Collected data
****************
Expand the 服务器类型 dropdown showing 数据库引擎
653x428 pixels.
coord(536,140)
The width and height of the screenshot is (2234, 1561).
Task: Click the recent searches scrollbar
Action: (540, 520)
****************
> [Activity]:
In full and exactly as written, repeat the data.

> [Response for this exercise]:
Expand the 服务器类型 dropdown showing 数据库引擎
653x428 pixels.
coord(536,140)
The width and height of the screenshot is (2234, 1561).
Task: Click the recent searches scrollbar
Action: (540, 520)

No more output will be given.